▶ [Your task]:
Can you edit the data below by replacing "Refresh" with "Reload" and leaving everything else as it is?

---- Provided data

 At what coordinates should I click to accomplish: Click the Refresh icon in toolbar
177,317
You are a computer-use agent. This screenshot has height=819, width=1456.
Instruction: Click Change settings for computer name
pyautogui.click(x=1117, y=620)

--------

▶ [Solution for this problem]:
 At what coordinates should I click to accomplish: Click the Reload icon in toolbar
177,317
You are a computer-use agent. This screenshot has height=819, width=1456.
Instruction: Click Change settings for computer name
pyautogui.click(x=1117, y=620)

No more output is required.